Świat przypomina staroświecką pocztówkę, taką czarno-białą. Grudzień nadal przypomina listopad z jego pluchami, szarym niebem, wszechobecnym deszczem i tęsknotą za słońcem. Biel śniegu istnieje tylko na kartach powieści o tematyce bożonarodzeniowej. Dziś o poranku światek P. na chwilkę zalśnił bielą pierwszego śnieżku, po którym nie ma już śladu...

Jakoś dziwnie w tym roku nie czuję ekscytacji z okazji Świąt, jakoś mało mnie w przygotowaniach, niby coś robię, niby planuję, a nie ma w tym dawnej radości i nie wiem, dlaczego tak jest...

Popołudnia moje są bardzo domowe. Słucham piosenek z płyty Marka Niedźwieckiego "Muzyka ciszy" i jest mi dobrze z nastrojami, jakie ze sobą przynoszą. Złocę czas płomykami świec, czytam, uciekam myślami do świąt z dzieciństwa. Może dlatego że dwa dni temu obchodziłam kolejną rocznicę urodzin i zawsze w tym dniu myślę z wdzięcznością o moich rodzicach, patrzę na nasze wspólne zdjęcie, na którym mam rok i jest to początek mojej Drogi...

Dziś na szkolnym kiermaszu świątecznym zakupiłam pierniczki, są jak małe dzieła sztuki, piękniejszych bym nie upiekła...

W pracy tyle się dzieje, przygotowuję z koleżanką jasełka, czeka nas wyjazd do Opery na "Dziadka do orzechów", szkolna Wigilia...

Tak szybko mija ten grudzień, tak szybko mija ten rok...

środa, 27 listopada 2019

O listopadzie...

> [DOSTARCZONE WIERSZE]
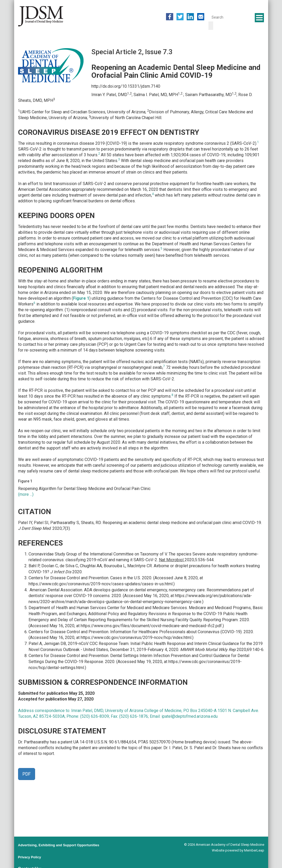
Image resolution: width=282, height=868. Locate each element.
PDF (27, 774)
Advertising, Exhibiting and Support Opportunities (59, 845)
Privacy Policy (30, 857)
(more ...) (26, 494)
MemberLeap (254, 850)
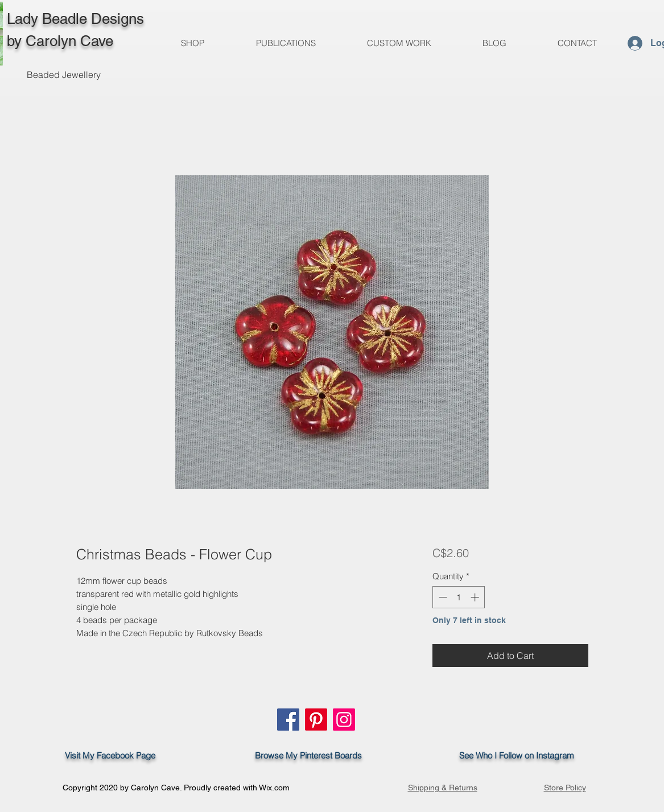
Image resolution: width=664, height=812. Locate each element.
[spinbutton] (459, 597)
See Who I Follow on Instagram (522, 755)
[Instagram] (344, 719)
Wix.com (274, 788)
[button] (286, 43)
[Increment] (476, 597)
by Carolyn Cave (60, 41)
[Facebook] (288, 719)
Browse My (273, 755)
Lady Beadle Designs (75, 19)
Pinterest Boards (331, 755)
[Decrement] (442, 597)
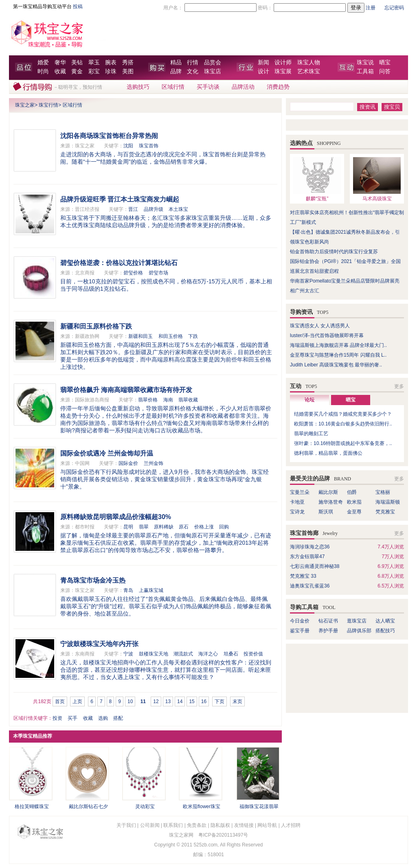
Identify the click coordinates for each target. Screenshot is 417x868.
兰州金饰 (154, 463)
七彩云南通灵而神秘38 (314, 566)
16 (204, 701)
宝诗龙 (297, 512)
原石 (184, 527)
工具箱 (365, 71)
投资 (57, 718)
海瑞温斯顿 (388, 502)
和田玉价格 (171, 336)
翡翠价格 (148, 400)
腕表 (111, 62)
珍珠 (111, 71)
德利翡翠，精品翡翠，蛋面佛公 (328, 453)
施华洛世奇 (331, 502)
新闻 (263, 62)
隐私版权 (220, 825)
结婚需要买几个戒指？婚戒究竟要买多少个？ (343, 414)
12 (156, 701)
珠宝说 (365, 62)
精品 (176, 62)
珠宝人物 (309, 62)
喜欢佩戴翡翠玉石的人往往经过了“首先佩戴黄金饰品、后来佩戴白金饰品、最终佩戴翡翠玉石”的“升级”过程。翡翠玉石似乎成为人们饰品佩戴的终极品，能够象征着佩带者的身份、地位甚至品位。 (166, 606)
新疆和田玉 (140, 336)
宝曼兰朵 (300, 492)
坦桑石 (231, 654)
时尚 (43, 71)
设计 (263, 71)
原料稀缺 (164, 527)
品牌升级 (154, 209)
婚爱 (43, 62)
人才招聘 (291, 825)
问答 (385, 71)
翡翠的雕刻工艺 (311, 434)
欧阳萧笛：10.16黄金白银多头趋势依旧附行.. (343, 424)
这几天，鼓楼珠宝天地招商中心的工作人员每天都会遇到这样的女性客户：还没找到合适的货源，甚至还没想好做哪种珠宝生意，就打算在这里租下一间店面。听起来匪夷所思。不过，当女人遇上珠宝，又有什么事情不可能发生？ (166, 670)
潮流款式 (183, 654)
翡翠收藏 (188, 400)
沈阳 (128, 146)
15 (191, 701)
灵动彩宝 (145, 807)
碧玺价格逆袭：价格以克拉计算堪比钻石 (119, 263)
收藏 (60, 71)
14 (180, 701)
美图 (128, 71)
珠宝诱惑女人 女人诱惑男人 (320, 326)
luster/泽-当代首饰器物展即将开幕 (327, 335)
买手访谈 (208, 87)
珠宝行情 (48, 105)
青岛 (128, 590)
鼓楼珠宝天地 (154, 654)
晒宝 (385, 62)
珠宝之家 (25, 105)
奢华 (60, 62)
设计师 (283, 62)
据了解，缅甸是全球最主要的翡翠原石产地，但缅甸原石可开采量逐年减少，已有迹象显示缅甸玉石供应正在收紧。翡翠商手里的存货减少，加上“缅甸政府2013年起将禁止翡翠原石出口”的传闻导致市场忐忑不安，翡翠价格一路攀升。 (166, 543)
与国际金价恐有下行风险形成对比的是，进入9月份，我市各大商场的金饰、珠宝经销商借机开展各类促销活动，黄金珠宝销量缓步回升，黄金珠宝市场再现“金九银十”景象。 (165, 479)
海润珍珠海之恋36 (309, 547)
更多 (399, 386)
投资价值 (253, 654)
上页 (77, 701)
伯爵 (352, 492)
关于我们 (126, 825)
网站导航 (267, 825)
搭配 (118, 718)
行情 (193, 62)
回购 (224, 527)
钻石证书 (328, 621)
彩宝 (94, 71)
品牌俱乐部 (359, 631)
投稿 (78, 7)
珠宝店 (213, 71)
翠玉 (94, 62)
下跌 (193, 336)
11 (143, 701)
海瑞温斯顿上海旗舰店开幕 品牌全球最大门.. (338, 345)
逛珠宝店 (357, 621)
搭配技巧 (385, 631)
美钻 (77, 62)
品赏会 (213, 62)
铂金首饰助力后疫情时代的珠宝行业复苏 (334, 252)
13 (168, 701)
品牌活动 (243, 87)
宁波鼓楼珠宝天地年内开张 (99, 644)
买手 (72, 718)
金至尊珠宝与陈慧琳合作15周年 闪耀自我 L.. (338, 355)
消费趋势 (278, 87)
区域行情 (173, 87)
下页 (219, 701)
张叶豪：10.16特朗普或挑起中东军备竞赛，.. (343, 443)
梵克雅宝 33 (303, 576)
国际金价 (128, 463)
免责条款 (197, 825)
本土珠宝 (178, 209)
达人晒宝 (385, 621)
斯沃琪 (326, 512)
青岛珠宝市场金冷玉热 (93, 580)
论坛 (309, 400)
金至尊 (354, 512)
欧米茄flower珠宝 (202, 807)
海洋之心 (208, 654)
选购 (103, 718)
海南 (168, 400)
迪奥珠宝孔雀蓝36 (309, 586)
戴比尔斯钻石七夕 (88, 807)
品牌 (176, 71)
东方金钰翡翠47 (307, 557)
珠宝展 (283, 71)
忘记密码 (394, 8)
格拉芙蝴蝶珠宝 (32, 807)
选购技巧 (138, 87)
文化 (193, 71)
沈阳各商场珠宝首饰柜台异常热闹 (109, 136)
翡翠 (144, 527)
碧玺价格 (133, 273)
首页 (60, 701)
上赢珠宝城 (151, 590)
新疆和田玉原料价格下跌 (96, 326)
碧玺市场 (158, 273)
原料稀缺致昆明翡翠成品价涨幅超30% (116, 517)
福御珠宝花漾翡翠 (259, 807)
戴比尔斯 (328, 492)
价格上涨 (204, 527)
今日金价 (300, 621)
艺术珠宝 (309, 71)
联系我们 (173, 825)
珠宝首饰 (149, 146)
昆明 (128, 527)
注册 (371, 8)
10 (130, 701)
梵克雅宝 (385, 512)
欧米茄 (354, 502)
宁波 (128, 654)
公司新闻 (150, 825)
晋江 (133, 209)
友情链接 (244, 825)
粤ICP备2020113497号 (223, 835)
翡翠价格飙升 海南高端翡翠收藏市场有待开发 (126, 390)
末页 (237, 701)
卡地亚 (297, 502)
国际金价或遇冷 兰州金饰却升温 (107, 453)
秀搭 (128, 62)
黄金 (77, 71)
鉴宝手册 (300, 631)
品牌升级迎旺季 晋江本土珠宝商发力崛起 (120, 199)
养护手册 (331, 631)
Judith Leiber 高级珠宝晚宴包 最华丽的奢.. (336, 365)
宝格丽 (383, 492)
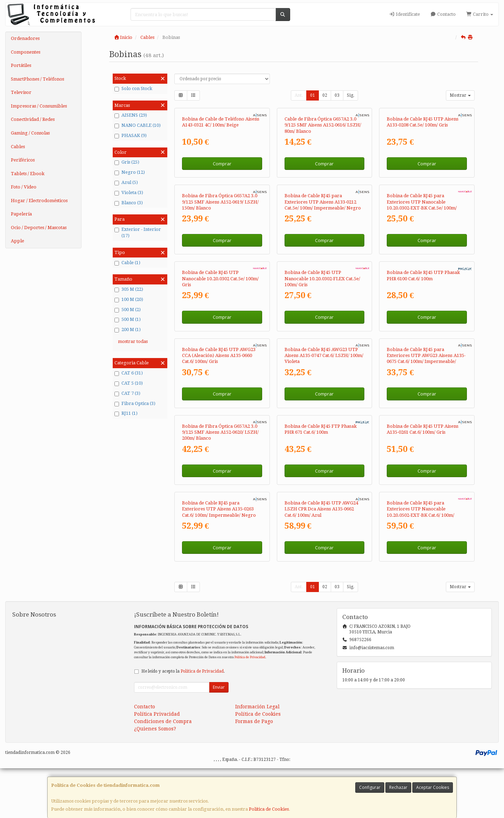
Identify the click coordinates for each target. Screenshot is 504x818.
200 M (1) (127, 330)
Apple (18, 241)
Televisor (21, 92)
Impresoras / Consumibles (39, 106)
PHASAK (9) (131, 136)
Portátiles (21, 65)
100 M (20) (129, 300)
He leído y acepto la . (183, 671)
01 (313, 95)
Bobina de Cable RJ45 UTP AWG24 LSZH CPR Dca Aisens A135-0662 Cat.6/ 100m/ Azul (321, 509)
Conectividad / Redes (33, 119)
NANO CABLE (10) (138, 125)
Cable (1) (127, 263)
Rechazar (398, 787)
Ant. (299, 95)
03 (337, 95)
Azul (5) (126, 183)
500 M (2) (127, 310)
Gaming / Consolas (30, 133)
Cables (18, 146)
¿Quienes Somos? (155, 729)
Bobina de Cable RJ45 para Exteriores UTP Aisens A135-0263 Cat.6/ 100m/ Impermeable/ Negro (219, 509)
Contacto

> [ZADANIE DO WYKONANIA] Przepisz dokładnie urywek tekstu o grudniu: zacznij od miejsca ze słowami „Popołudnia moje są”, a skończ po słowach „bym nie upiekła...”. Wiersze nie będą tu potrzebne.

> [ROZWIĄZANIE]
Popołudnia moje są bardzo domowe. Słucham piosenek z płyty Marka Niedźwieckiego "Muzyka ciszy" i jest mi dobrze z nastrojami, jakie ze sobą przynoszą. Złocę czas płomykami świec, czytam, uciekam myślami do świąt z dzieciństwa. Może dlatego że dwa dni temu obchodziłam kolejną rocznicę urodzin i zawsze w tym dniu myślę z wdzięcznością o moich rodzicach, patrzę na nasze wspólne zdjęcie, na którym mam rok i jest to początek mojej Drogi...

Dziś na szkolnym kiermaszu świątecznym zakupiłam pierniczki, są jak małe dzieła sztuki, piękniejszych bym nie upiekła...